Tuesday, March 20, 2007

The Queen

I'll bet your thinking, because of the beekeeping flavour of this blog, that I'm going to write about queen bees. One day, yes. Not today.
Last Wednesday, the day after our Dandenong court and shopping day, Lib and I left for a short holiday at Lakes Entrance. After a busy morning during which I picked green pittosporum at home, camellia at Keith Smith's, vallotta lillies at Huite's and cherry laurel at Sunset, and took this full vanload of booty to the farm, we finally got away at 3.00pm. Lib had been on leave from work since the previous Friday and had planned to go to Lakes on the Sunday, but she came down with a severe head and chest cold so she delayed leaving till after the court case, when I was to have followed her down.
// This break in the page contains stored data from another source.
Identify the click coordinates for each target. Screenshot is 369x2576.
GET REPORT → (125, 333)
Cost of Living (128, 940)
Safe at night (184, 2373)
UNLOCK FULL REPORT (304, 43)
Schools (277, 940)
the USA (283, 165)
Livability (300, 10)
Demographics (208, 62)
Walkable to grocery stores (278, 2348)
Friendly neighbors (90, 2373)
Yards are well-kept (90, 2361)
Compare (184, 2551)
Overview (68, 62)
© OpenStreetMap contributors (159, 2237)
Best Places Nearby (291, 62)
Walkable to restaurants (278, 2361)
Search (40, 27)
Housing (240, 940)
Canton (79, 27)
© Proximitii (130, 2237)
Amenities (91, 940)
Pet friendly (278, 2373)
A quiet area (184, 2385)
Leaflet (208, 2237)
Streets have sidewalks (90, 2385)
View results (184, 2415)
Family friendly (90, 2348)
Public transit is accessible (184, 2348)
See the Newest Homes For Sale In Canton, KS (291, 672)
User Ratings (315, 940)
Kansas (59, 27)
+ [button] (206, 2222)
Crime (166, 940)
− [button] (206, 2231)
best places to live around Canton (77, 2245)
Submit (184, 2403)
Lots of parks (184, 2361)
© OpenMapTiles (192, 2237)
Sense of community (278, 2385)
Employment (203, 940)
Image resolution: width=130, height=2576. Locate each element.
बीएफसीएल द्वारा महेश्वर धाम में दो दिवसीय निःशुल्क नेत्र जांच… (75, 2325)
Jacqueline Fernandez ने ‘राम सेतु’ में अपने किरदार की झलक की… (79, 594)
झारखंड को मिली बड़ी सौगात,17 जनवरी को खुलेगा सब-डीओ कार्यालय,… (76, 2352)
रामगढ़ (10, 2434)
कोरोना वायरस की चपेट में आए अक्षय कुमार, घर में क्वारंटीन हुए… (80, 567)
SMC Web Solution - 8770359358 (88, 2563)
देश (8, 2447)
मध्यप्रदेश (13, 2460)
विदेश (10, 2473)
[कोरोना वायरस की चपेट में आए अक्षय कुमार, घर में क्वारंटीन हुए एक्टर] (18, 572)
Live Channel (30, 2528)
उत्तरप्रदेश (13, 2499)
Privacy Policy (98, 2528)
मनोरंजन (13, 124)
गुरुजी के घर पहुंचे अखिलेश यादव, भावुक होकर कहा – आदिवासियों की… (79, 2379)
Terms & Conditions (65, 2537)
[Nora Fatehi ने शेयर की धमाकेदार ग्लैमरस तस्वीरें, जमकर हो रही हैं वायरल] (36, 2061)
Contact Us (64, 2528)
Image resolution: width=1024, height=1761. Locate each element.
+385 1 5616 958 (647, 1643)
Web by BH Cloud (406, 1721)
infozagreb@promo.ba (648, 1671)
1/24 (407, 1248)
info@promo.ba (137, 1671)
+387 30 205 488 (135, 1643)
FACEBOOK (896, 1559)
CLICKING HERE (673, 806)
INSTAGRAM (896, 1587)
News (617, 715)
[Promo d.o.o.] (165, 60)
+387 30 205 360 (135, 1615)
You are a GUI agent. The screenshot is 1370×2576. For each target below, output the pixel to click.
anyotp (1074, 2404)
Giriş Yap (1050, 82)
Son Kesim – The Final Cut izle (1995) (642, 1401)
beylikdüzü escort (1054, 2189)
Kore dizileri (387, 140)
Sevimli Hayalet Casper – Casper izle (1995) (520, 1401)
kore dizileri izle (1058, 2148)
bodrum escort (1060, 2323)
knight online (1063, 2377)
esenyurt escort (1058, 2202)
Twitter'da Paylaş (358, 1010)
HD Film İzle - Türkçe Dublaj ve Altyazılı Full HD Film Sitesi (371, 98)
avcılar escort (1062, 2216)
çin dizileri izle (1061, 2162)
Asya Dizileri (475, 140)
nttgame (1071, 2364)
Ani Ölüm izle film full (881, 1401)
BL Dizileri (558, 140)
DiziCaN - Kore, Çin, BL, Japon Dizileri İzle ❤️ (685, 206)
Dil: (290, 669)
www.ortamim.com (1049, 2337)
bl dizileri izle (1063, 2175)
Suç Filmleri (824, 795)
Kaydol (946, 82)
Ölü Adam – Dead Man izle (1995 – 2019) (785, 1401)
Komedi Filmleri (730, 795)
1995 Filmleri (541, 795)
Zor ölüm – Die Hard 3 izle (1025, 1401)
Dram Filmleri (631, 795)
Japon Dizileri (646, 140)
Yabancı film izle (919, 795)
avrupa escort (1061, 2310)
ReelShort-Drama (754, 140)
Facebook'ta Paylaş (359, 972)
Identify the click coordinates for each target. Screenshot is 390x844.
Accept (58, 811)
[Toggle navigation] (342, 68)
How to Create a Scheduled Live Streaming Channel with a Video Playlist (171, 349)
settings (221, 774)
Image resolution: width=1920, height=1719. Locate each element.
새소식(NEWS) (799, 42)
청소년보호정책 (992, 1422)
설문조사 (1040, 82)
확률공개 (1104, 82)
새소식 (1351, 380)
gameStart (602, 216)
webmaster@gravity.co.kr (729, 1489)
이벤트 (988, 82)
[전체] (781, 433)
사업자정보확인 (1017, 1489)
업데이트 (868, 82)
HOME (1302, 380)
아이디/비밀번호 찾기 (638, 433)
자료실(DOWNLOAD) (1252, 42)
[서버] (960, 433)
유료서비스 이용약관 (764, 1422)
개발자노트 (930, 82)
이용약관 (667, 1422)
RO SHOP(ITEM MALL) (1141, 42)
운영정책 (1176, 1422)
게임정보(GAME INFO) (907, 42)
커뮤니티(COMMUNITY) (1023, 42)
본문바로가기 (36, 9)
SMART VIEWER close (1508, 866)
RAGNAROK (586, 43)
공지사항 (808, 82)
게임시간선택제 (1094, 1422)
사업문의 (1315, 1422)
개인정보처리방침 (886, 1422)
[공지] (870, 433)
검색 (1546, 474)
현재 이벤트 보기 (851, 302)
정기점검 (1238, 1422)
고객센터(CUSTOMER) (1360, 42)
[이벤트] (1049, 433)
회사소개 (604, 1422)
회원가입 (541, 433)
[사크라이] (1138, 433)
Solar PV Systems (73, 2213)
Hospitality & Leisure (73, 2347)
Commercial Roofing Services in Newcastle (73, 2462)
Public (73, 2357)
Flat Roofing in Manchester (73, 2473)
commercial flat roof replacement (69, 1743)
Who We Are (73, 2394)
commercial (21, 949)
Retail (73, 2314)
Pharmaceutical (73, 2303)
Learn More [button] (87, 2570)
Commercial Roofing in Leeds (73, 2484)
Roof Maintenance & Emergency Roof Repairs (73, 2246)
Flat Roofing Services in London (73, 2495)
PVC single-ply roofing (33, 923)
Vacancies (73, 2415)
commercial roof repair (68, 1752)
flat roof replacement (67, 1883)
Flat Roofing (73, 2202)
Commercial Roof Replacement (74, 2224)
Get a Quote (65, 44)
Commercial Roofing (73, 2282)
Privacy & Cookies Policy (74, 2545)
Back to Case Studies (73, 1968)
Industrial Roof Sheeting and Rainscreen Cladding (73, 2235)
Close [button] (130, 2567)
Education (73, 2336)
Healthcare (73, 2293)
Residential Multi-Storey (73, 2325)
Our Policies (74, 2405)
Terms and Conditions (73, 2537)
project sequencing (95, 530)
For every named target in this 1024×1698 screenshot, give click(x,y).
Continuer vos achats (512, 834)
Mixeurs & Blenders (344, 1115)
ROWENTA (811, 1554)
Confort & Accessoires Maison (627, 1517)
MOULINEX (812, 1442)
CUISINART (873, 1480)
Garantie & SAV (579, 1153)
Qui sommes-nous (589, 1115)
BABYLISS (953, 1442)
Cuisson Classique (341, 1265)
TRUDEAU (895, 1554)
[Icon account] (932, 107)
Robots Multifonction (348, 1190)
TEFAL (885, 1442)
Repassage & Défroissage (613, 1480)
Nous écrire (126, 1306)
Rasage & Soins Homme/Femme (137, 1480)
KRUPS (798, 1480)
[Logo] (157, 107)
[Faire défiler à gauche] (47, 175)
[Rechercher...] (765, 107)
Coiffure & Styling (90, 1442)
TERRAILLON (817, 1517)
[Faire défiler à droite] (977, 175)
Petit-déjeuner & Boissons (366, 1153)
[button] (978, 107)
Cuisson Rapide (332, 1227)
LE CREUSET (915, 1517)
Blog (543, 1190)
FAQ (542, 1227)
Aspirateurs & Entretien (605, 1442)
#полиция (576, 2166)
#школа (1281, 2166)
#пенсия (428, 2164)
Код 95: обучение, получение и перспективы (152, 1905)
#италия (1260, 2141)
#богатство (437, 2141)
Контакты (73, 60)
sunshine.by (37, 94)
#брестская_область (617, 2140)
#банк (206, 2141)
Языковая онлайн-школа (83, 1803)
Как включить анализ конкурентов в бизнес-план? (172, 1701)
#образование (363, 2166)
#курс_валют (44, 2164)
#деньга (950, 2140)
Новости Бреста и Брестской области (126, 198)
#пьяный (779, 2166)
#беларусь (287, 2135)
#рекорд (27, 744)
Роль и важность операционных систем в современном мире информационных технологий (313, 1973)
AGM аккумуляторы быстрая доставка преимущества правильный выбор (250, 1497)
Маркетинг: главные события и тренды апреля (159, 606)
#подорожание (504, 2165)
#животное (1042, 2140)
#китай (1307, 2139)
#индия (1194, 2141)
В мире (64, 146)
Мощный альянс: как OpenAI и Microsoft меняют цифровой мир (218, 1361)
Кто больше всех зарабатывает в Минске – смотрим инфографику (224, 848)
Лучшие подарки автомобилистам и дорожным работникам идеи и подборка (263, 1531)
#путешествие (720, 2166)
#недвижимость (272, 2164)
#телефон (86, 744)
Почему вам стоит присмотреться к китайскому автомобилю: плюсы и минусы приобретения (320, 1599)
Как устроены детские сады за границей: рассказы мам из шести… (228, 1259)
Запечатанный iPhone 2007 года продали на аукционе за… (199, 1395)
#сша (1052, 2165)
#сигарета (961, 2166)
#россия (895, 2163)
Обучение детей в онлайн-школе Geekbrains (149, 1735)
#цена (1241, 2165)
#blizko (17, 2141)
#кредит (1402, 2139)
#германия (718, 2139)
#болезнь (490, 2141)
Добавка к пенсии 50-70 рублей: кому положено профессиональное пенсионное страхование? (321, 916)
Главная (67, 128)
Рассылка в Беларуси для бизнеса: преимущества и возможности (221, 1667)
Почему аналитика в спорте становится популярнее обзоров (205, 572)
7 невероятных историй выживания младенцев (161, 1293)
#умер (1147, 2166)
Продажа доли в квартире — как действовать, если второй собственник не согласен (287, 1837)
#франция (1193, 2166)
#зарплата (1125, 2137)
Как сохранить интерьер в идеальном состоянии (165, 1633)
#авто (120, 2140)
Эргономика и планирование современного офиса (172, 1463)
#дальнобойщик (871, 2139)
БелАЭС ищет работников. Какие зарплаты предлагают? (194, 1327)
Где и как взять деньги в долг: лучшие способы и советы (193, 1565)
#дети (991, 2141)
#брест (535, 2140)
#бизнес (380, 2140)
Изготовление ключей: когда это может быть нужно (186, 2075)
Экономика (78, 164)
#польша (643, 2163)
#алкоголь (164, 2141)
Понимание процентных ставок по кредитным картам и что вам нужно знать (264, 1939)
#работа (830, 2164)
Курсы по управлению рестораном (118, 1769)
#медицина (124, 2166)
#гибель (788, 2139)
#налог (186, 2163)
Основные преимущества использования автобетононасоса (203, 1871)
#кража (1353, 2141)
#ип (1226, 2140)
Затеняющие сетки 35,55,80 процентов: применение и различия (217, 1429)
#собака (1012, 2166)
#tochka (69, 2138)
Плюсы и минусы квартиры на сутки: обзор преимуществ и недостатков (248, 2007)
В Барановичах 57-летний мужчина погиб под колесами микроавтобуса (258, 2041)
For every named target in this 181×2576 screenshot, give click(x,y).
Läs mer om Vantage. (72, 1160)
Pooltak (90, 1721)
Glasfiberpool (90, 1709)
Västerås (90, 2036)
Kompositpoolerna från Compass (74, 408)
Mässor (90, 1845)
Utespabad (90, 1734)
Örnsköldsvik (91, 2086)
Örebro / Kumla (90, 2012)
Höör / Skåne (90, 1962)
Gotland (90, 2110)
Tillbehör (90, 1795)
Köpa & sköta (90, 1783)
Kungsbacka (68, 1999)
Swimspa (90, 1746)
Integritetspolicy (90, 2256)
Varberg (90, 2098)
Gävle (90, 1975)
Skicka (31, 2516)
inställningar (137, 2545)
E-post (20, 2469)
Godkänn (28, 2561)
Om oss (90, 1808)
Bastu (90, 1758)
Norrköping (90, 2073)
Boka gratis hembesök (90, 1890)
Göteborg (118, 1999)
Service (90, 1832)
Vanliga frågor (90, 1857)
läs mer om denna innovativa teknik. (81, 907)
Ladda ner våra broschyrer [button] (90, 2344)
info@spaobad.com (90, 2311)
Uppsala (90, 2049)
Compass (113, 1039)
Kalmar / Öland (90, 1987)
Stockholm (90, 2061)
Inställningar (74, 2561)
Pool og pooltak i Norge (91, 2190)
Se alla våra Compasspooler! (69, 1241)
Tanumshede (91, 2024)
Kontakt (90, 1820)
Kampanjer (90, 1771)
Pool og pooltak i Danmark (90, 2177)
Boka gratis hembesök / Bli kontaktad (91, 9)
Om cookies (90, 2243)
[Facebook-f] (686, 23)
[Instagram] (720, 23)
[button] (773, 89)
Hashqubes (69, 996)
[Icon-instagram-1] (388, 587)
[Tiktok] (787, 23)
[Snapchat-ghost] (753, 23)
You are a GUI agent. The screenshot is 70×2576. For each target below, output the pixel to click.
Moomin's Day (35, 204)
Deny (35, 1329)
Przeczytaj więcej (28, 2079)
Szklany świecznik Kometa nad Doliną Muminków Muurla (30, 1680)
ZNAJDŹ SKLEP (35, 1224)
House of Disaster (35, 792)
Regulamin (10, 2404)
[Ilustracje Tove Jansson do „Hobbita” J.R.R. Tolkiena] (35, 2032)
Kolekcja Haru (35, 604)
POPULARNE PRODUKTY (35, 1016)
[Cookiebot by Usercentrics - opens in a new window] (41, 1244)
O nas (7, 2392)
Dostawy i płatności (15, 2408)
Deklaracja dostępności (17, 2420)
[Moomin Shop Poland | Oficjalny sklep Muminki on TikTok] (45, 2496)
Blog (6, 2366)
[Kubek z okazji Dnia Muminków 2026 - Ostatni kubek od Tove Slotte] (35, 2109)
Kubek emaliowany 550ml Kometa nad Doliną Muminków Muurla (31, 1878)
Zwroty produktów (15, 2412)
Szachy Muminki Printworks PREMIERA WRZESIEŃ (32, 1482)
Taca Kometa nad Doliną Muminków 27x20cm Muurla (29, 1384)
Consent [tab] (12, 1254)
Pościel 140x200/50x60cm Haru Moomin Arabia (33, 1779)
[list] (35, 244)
I'd picked a stack of flax and camellia on the Monday and on the weekend done two gardening jobs (I usually do these late in the week), caught up on the honey extracting (the flow has wound down), and deadheaded the lavender and agapanthas at Nobelius Park. With 4 days of planning and preparation, and having the court case out the way, I was relishing the prospect of a break. Lib drove, she was fresh and I was tired. I tried reading but fell asleep. We bought take away pizza for tea on the way through town and I crashed to bed soon after at 8.00pm, and didn't wake till 9.00am the next day ( except of course for my obligatory 4.30 am trip to the toilet to empty the ageing bladder).
We decided to go to Cape Conran on Thursday, about an hour and a quarter's drive east of Lakes, as it has lovely isolated beaches and rockpools, and the weather forecast for Friday and the weekend wasn't good. It was hot at West Cape beach where we had a picnic lunch and I tried in vain to read my current book, 'Abu Nidal, The World's Most Notorious Terrorist', hiding from the scorching sun in the shade of the beach umbrella, only to fall asleep, then be woken by the sun as the umbrella moved in a gust of wind.
Later we moved to East Cape beach where at last an easterly breeze and the shade of a large rock allowed me comfort enough to get my teeth into the book. It was written in 1992 by Patrick Seale well before 9/11 and Osama bin Laden but it details the history of the Israel/Palestine conflict and much of the politics of the Middle East fom 1948-1990. An interesting book. Notable is the similarity in policy of Israel in 1969 to that of the 'Coalition of the Willing' today, that of "active self defense", which means seeking out and destroying targets before or in case they attack. To quote, "Such state terror, aimed at liquidating Israel's enemies, was a good deal more destructive than the disastrous strategy of haphazard terror pursued by the guerillas, although it did not always find its mark." Further, after a widespread terror campaign in the early 70's under the banner of Black September- "in the dirty war that followed, both Israel and its opponents, abandoning all restraint, resorted repeatedly to murder." I haven't finished the book yet but it examines the claim that Abu Nidal was manipulated by Israeli intelligence. I'm up to the early 1980's when he moved his operation to Syria after being expelled from Iraq by Saddam Hussein, where he'd prospered for eight years.
On the Friday it rained. We went to the pictures for the afternoon matinee in a converted squash court and saw 'The Queen'. We loved it. It was the first time I'd seen a movie in a theatre for ten years, we talked about the characters and the storyline on and off for the rest of our trip. I guess seeing that we remember the public emotion in that week after Lady Di's death made it interesting to see what went on behind the scenes in the British heirarchy, and to glimpse the life of the Royals. The beautiful stag at Balmoral, its hunt, the wounding, the resulting stalking and 'finishing off' seemed a powerful metaphor for what happened to Princess Di.